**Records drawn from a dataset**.
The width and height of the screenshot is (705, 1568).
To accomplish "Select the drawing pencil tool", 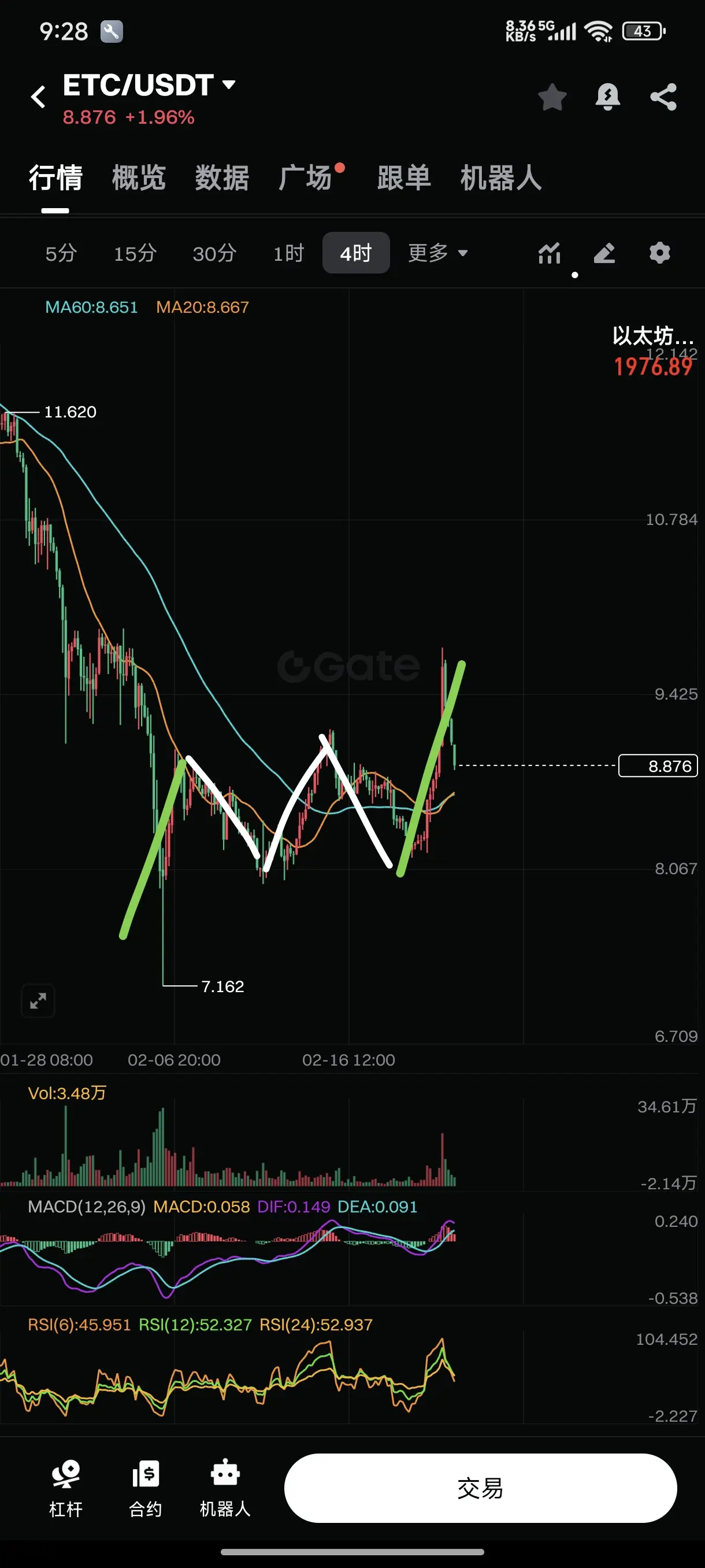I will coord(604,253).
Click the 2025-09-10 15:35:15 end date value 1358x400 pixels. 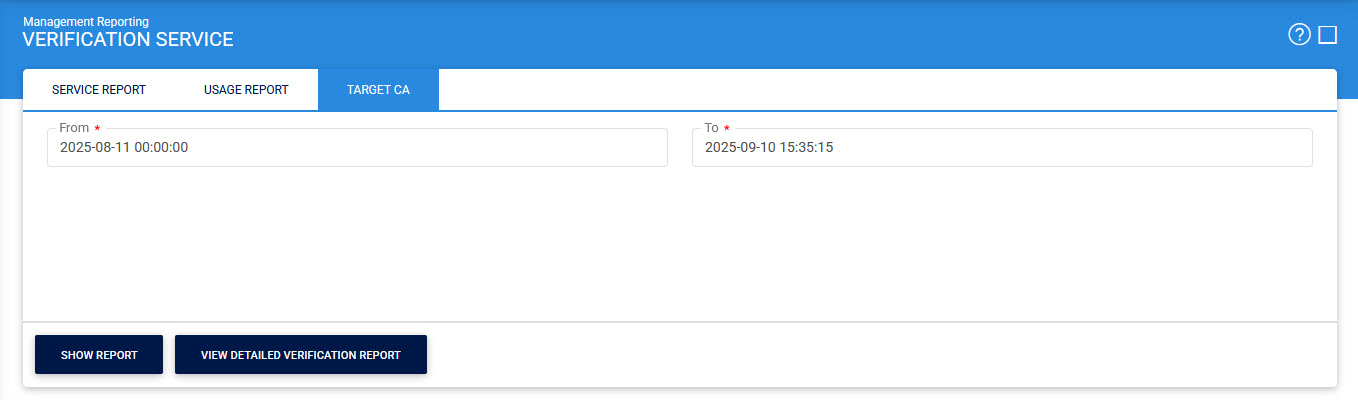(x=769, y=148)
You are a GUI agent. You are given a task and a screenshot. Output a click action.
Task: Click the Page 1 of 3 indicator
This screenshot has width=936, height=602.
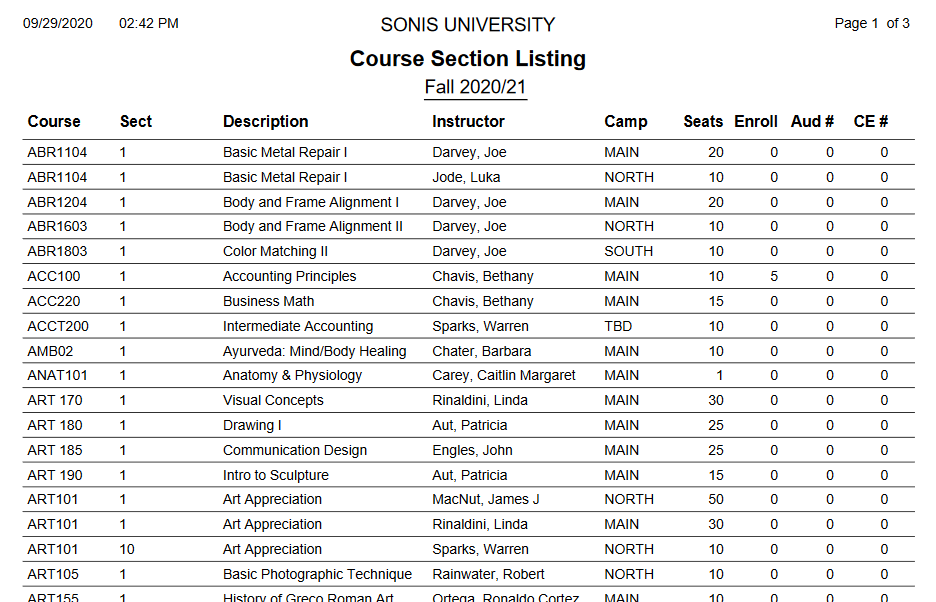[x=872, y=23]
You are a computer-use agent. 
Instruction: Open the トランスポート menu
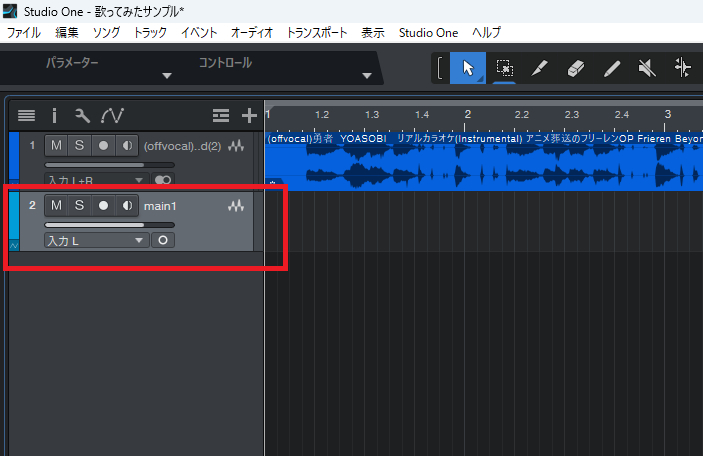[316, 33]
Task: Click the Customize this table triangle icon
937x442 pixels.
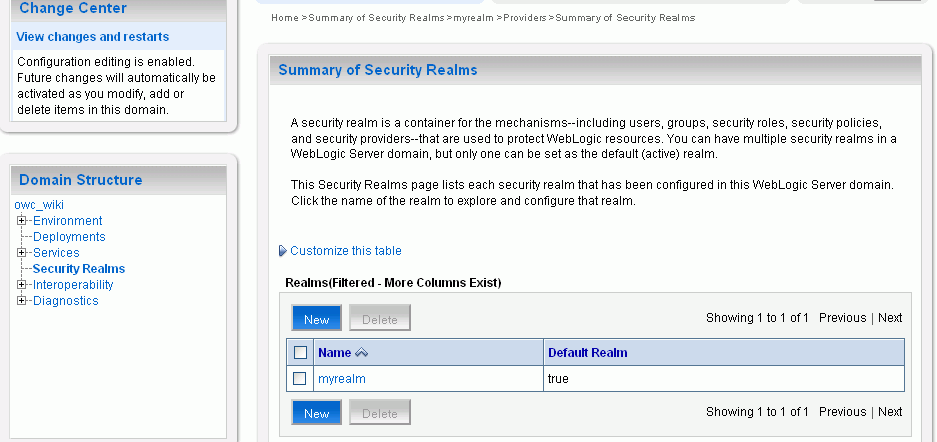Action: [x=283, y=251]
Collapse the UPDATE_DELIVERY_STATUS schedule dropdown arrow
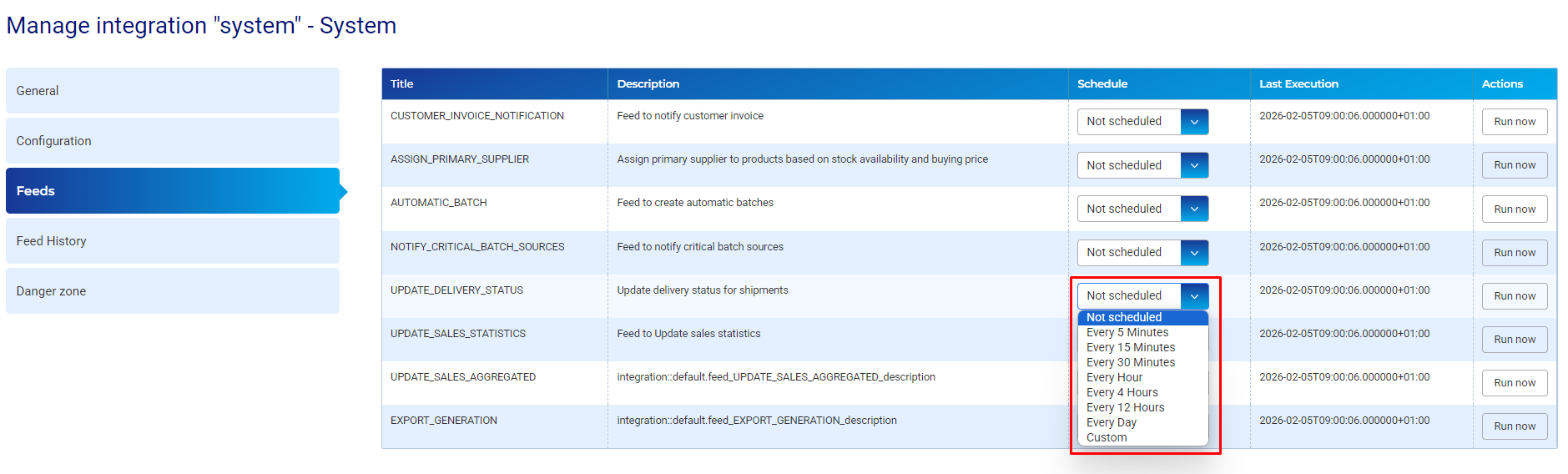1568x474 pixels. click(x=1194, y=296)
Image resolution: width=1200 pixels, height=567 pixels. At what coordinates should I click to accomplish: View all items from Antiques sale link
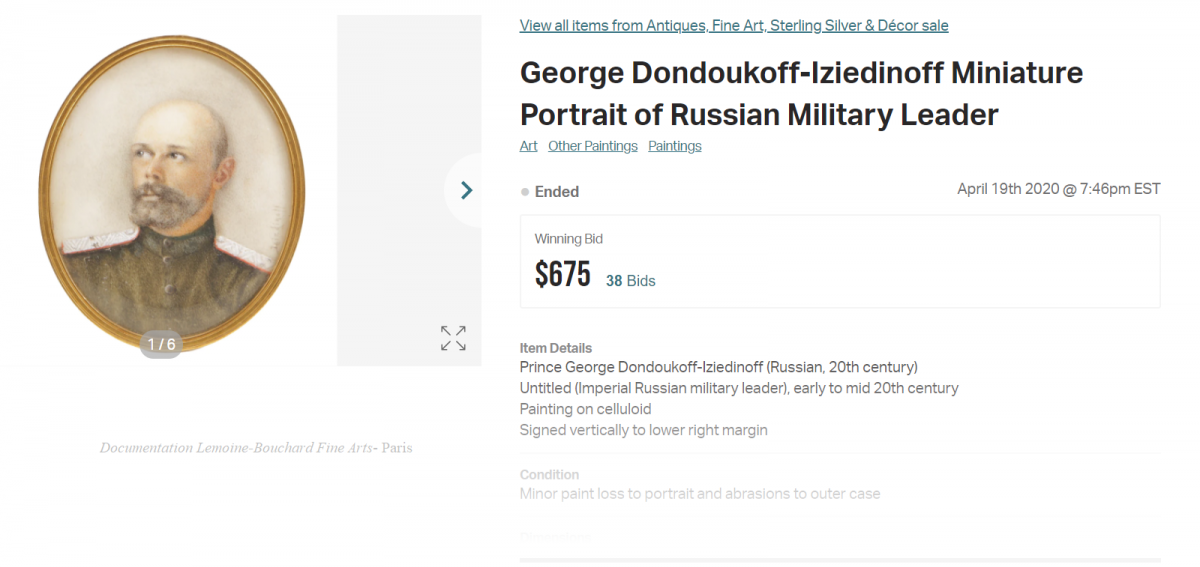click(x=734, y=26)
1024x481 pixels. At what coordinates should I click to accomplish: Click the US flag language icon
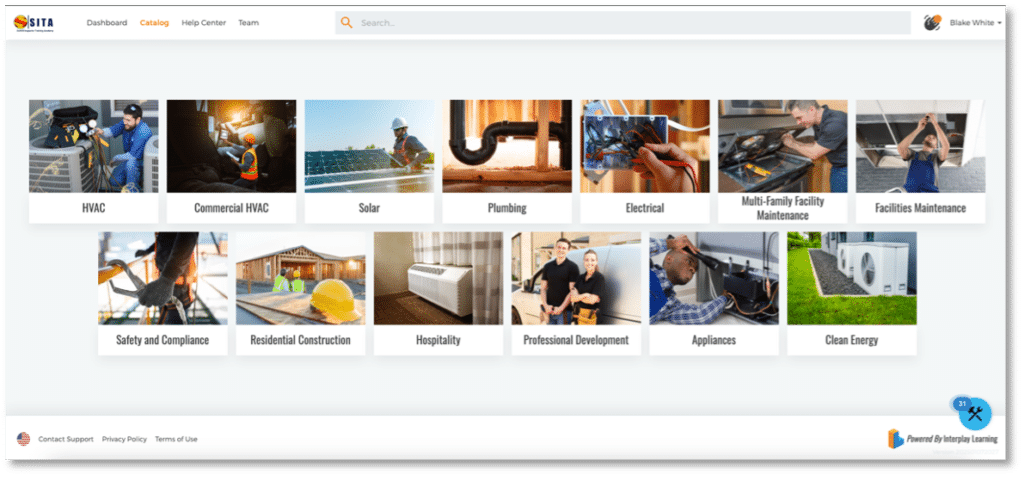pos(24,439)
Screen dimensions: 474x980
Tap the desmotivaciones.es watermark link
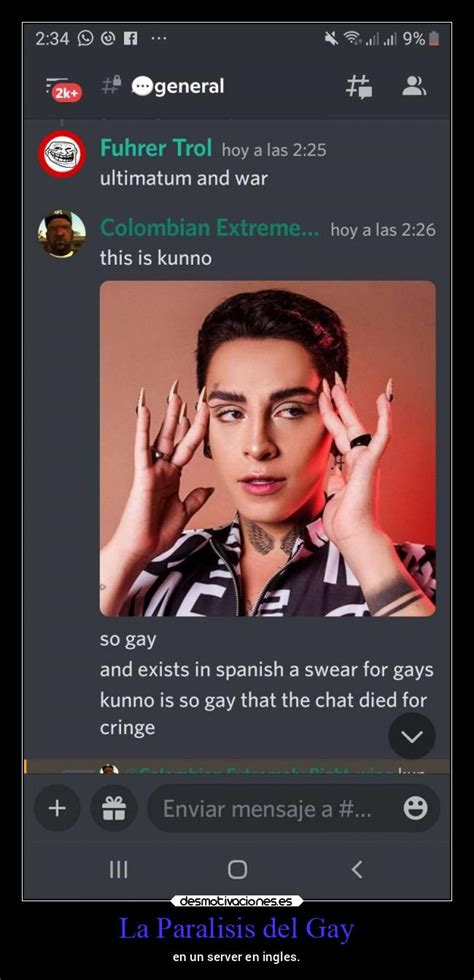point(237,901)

**WORK TO BE COMPLETED**. An exact copy of the lines above from the one with "You are a GUI" up to and including the one with "Screen dimensions: 474x980" is required; reproduce only those lines, omitting all pictures.

**EXERCISE SOLUTION**.
You are a GUI agent. You are given a task and a screenshot. Output a click action.
Task: Click the Page 1 of 3 indicator
This screenshot has width=936, height=602.
[x=872, y=23]
You are a computer-use agent. 
Instruction: Open the トランスポート menu
[316, 33]
Task: Click the Customize this table triangle icon
937x442 pixels.
Action: [x=283, y=251]
Collapse the UPDATE_DELIVERY_STATUS schedule dropdown arrow
1568x474 pixels. click(x=1194, y=296)
Image resolution: width=1200 pixels, height=567 pixels. At what coordinates should I click to accomplish: View all items from Antiques sale link
click(x=734, y=26)
1024x481 pixels. At what coordinates should I click to accomplish: Click the US flag language icon
pos(24,439)
Screen dimensions: 474x980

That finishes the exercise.